WHAT YOU HAVE TO DO: Change the figure legend passage that begins with "(A, D) 16HBE14o" and stops after "indicated on images." by replacing "coverslips" with "glass slides", and give the changed passage.

DOCUMENT SEGMENT:

↓↓↓

Fig. 4.

EPO induces a pHER2-dependent activation of β1 integrin

(A, D) 16HBE14o cells were grown on coverslips and treated with EPO (4 μg/ml) for various times or left untreated (as indicated). Some wells were pre-treated with a specific anti-β1-integrin neutralizing antibody (anti-CD29, 1 μg/ml, 2 h) or pretreated with a HER2 tyrosine kinase inhibitor (AG825, 10 μM, 2 h), as indicated on images.

β1-integrin (red) was stained with a mouse integrin-β1 antibody (JB1B, Santa Cruz) and a Texas Red goat anti-mouse IgG secondary antibody. β1-integrin activation is indicated by clustering and co-localization with F-actin fibers, stained with Phalloidin (green), resulting in the orange clusters visible at 18 h EPO treatment (A). In (B) cells were treated with EPO (4 μg/ml) for varying time points, cellular protein was subjected to Western blot analysis and probed for active β1-integrin and against ERK2 for normalization. In (C) cells were first pre-treated with anti-CD29 (1 μg/ml, 2 h) and then exposed to EPO (4 μg/ml) for varying time points. Cellular protein was subjected to Western blot analysis and probed for active β1-integrin and against ERK2 for normalization. In (D) confocal microscopy images show the comparison of cells treated with EPO for 18 h in the absence or presence of AG825 (as indicated). β1-integrin (red) activation is indicated by clustering and co-localization with F-actin fibers. In (E) 16HBE14o cells were first pre-treated with AG825 (10 μM, 2 h) and then exposed to EPO (4 μg/ml) for varying time points. The graphs show the fold change in active β1-integrin expression levels in response to EPO treatment compared to untreated cells in the absence (B) or presence (C, E) of inhibitors at the indicated times. (n = 3, mean ± sem; **p < 0.01, ***p < 0.001).

↑↑↑

RECORDED DATA:
↓↓↓

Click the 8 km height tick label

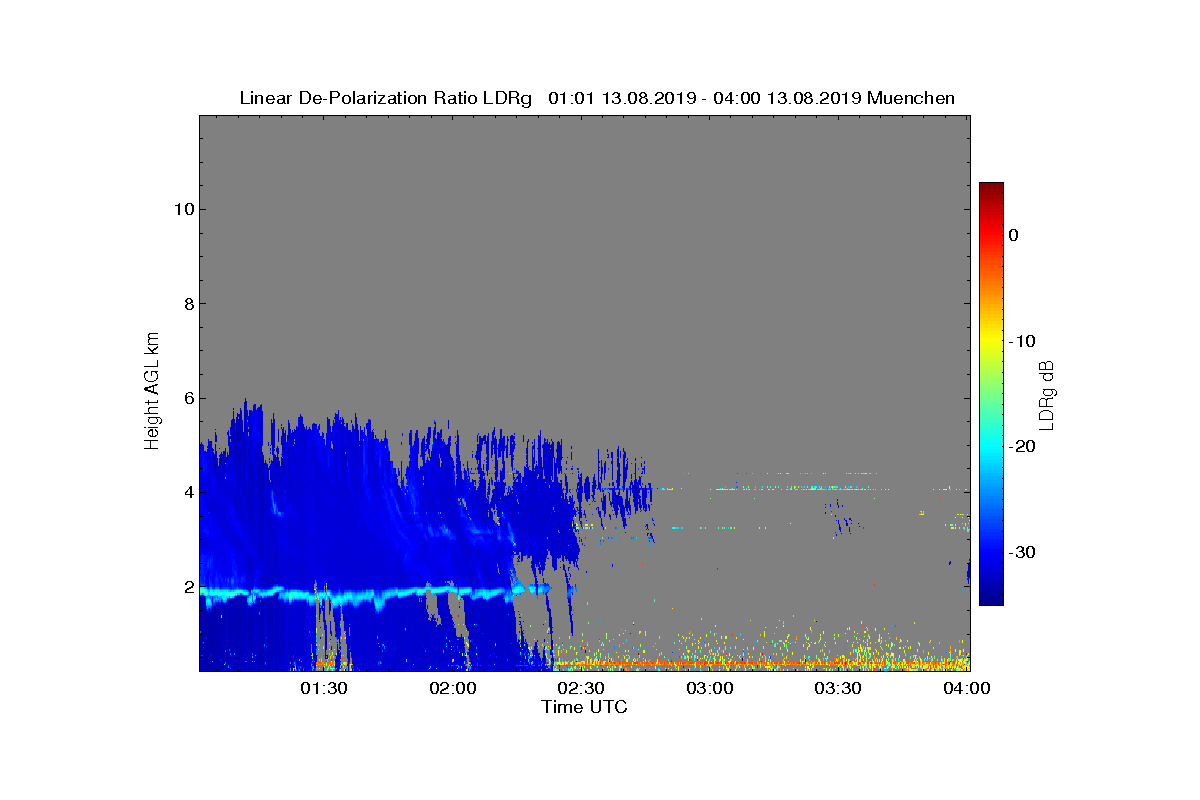(187, 304)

↑↑↑

WORKED SOLUTION:
(A, D) 16HBE14o cells were grown on glass slides and treated with EPO (4 μg/ml) for various times or left untreated (as indicated). Some wells were pre-treated with a specific anti-β1-integrin neutralizing antibody (anti-CD29, 1 μg/ml, 2 h) or pretreated with a HER2 tyrosine kinase inhibitor (AG825, 10 μM, 2 h), as indicated on images.